IL PARCO FENDERL E IL COLLETTIVO DI RICERCA TEATRALE

IL Parco Fenderl, area boschiva di 11 ettari nel pieno centro di Vittorio Veneto, ha una lunga storia, attraversata, come spesso succede, dagli umori politici che si sono succeduti nel tempo.

Il nome del parco si deve a colui che anticamente vi abitava, l’ing. Ettore Fenderl, ultimo proprietario di quest’area, particolare personaggio progettista, ricercatore e inventore, passato alla storia per avere inventato i coriandoli.

Nel 1993, soprattutto a seguito della chiusura di tutti i cinema e i teatri della città, l’area del Parco Fenderl diventa centro di progetto di recupero ad opera delle Associazioni aderenti alla Consulta culturale vittoriese.

Capaci di mobilitare l’intera città, con una colorata manifestazione di teatro di strada che porterà alla raccolta di 3000 firme per la costituzione di un centro culturale pubblico , il progetto viene recepito dall’amministrazione pubblica che negli anni successivi acquisterà l’area dalla Fondazione Fenderl ed inizierà i lavori.

Da venti anni le associazioni territoriali e in prima linea il Collettivo di ricerca teatrale di Vittorio Veneto cercano di far sentire la propria voce al succedersi delle giunte dai diversi colori politici, riuscendo a conservare questo bene al servizio della collettività che oggi consta di un ampio ed articolato edificio circondato dal verde, nel quale trovano posto il collettivo di ricerca teatrale con le proprie proposte culturali rivolte al territorio, le associazioni di volontariato sociale e spazi per attività sociali, ricreative e sportive.

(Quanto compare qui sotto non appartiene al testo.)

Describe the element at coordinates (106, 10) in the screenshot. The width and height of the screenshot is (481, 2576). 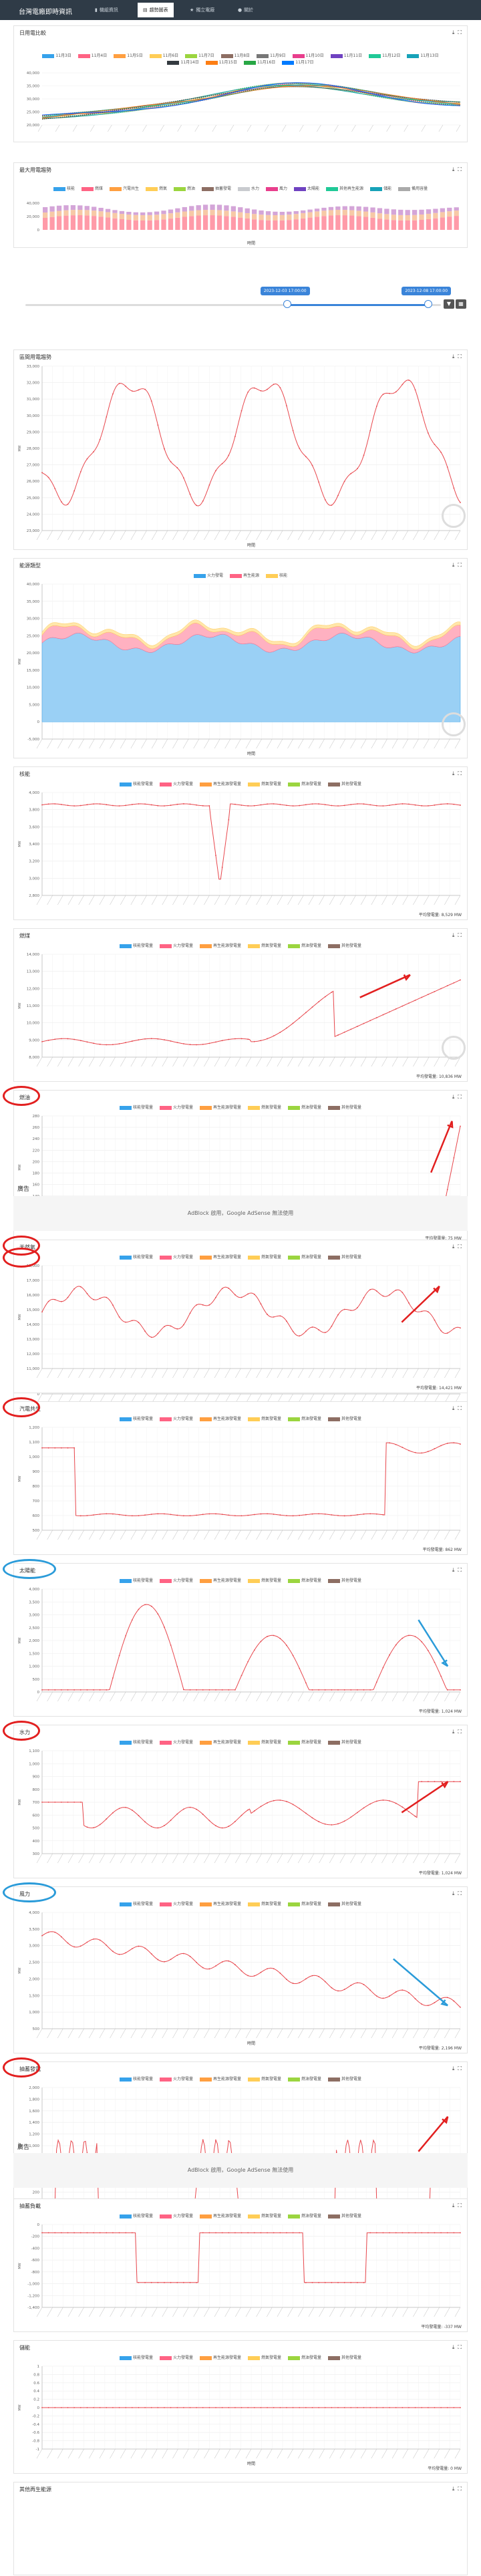
I see `tab-unit-info: ▮ 機組資訊` at that location.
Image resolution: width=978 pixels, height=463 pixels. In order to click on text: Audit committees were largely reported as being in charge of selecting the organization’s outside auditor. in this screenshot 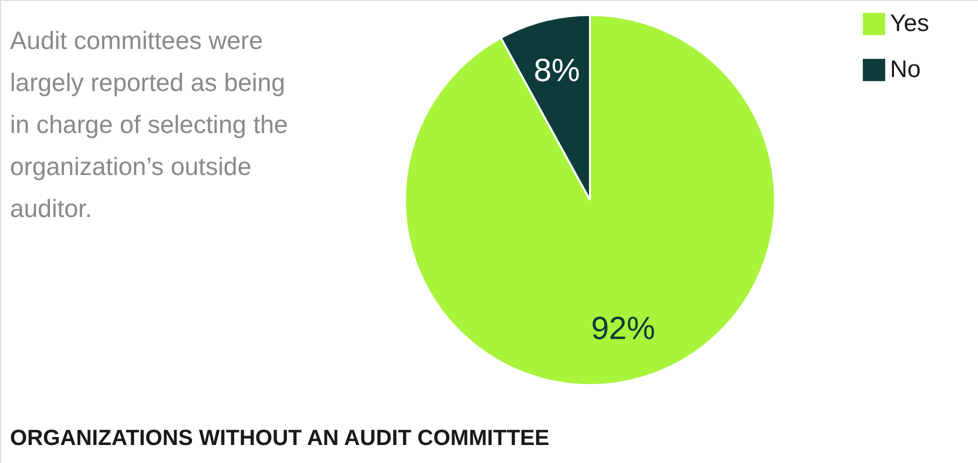, I will do `click(149, 125)`.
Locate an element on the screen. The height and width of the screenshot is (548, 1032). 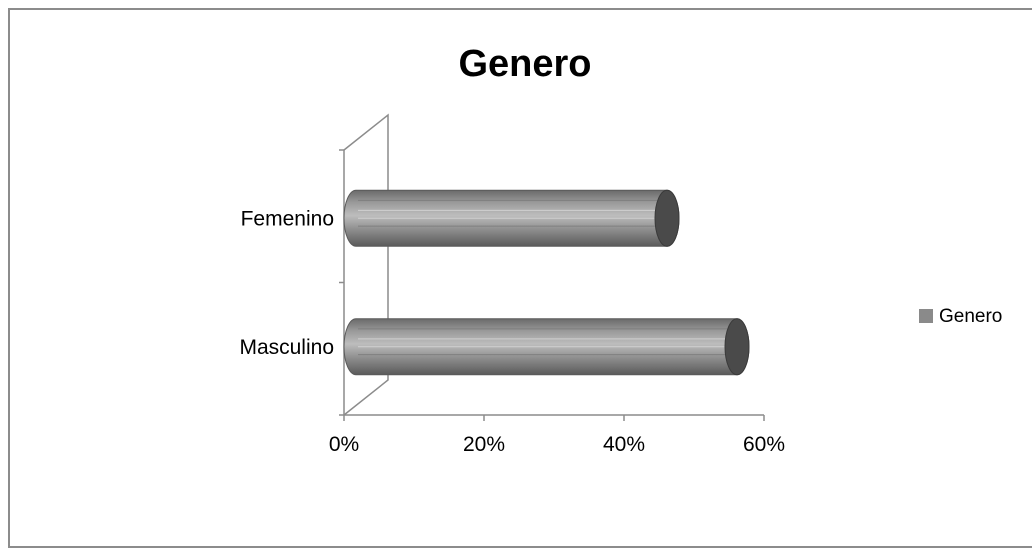
legend-swatch is located at coordinates (926, 316).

Ma, mi dice Carlo De Poi, presidente e direttore artistico del C.R.T. Di Vittorio Veneto, la battaglia continua e la soglia d’attenzione deve rimanere alta.

Manca ancora la foresteria inizialmente progettata per l’ospitalità dei gruppi e degli artisti ospiti delle Rassegne, che li costringe a ridimensionare progetti e contenuti culturali e la somma stanziata dall’amministrazione comunale per la gestione dello spazio è decisamente esigua a fronte della sua necessità di mantenimento strutturale. E’ inoltre preoccupato per il futuro del Parco, prezioso serbatoio di crescita non solo culturale ma sociale ed umano delle nuove generazioni e mi confessa con rammarico che è triste pensare che questa lotta di “speranza” possa terminare.

Nonostante a tutt’oggi il Parco Fenderl sia una straordinaria realtà di integrazione socio-culturale in cui vengono realizzati oltre 700 incontri e registrate 40.000 presenze ogni anno, mi rendo conto immediatamente delle incredibili potenzialità che offrirebbe in termini di festival, rassegne e scambi culturali oltre frontiera.

Non mancherebbe nemmeno un indotto economico, in termini di servizi, già dimostrato in altri contesti ( gli innumerevoli festival di strada e di teatro dislocati anche nella nostra penisola), se solo ci fosse la capacità politica di investire maggiormente nella cultura con lungimiranza.